• TRY IT: Which lines of the material hold the word "ujjú"? Copy each one.

*** Opening of AVAILABLE RECORDS ***

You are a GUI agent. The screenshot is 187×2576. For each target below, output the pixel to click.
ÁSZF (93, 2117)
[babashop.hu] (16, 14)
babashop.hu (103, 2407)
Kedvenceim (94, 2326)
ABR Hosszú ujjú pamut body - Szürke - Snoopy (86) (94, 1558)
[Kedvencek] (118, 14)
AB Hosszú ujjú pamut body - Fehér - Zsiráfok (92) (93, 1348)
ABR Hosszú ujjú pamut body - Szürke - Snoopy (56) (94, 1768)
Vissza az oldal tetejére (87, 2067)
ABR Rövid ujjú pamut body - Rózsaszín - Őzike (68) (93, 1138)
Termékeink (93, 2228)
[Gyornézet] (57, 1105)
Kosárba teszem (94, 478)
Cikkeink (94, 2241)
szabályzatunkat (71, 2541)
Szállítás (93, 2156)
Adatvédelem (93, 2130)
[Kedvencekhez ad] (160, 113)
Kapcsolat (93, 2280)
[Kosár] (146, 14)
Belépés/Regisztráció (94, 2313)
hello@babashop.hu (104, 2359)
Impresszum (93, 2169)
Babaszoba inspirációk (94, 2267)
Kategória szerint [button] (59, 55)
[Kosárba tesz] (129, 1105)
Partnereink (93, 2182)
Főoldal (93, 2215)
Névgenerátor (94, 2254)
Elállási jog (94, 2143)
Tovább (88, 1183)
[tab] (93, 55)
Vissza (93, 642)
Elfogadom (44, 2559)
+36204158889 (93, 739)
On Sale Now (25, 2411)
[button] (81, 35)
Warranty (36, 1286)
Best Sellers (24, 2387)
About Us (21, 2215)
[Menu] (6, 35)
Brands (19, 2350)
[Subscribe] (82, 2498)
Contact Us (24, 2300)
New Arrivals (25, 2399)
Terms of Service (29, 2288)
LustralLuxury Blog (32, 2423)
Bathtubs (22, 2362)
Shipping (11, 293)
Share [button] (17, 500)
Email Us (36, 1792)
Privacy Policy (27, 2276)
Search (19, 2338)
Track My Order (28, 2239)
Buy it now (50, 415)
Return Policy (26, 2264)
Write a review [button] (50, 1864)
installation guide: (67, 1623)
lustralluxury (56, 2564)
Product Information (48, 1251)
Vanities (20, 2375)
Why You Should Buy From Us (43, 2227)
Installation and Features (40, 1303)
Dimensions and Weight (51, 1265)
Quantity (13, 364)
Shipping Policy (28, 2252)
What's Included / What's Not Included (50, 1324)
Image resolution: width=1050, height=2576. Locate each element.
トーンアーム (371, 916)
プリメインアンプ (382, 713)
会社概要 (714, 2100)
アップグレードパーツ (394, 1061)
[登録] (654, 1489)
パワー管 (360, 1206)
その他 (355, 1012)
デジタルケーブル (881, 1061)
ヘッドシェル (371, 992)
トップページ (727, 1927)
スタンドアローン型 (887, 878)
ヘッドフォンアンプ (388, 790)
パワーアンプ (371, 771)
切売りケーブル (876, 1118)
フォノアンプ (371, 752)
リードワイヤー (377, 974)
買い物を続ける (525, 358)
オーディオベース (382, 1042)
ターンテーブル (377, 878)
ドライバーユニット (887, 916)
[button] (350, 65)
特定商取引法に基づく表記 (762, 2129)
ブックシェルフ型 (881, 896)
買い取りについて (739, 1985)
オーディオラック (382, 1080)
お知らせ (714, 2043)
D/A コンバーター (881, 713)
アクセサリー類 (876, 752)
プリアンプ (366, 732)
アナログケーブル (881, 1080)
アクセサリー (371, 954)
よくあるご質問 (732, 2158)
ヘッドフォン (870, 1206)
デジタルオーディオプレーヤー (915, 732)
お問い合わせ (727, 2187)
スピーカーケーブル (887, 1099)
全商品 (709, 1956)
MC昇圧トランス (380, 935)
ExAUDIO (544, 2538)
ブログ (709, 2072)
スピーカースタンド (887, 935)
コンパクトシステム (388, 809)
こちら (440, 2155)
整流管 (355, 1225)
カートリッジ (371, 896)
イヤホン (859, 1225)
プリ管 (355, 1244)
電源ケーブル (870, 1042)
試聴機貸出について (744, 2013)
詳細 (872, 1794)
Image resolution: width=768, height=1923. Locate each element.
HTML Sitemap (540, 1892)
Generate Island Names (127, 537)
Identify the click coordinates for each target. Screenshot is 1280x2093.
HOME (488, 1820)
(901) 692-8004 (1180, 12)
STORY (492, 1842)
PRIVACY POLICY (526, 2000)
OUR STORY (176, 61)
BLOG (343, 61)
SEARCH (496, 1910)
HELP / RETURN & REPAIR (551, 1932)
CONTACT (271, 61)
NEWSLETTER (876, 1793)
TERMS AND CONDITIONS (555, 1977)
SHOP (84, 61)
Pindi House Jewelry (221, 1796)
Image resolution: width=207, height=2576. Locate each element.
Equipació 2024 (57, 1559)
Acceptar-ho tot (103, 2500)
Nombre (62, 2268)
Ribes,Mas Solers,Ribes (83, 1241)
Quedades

*** Close of AVAILABLE RECORDS ***

• EXERCISE ANSWER:
ABR Hosszú ujjú pamut body - Szürke - Snoopy (86) (94, 1558)
AB Hosszú ujjú pamut body - Fehér - Zsiráfok (92) (93, 1348)
ABR Hosszú ujjú pamut body - Szürke - Snoopy (56) (94, 1768)
ABR Rövid ujjú pamut body - Rózsaszín - Őzike (68) (93, 1138)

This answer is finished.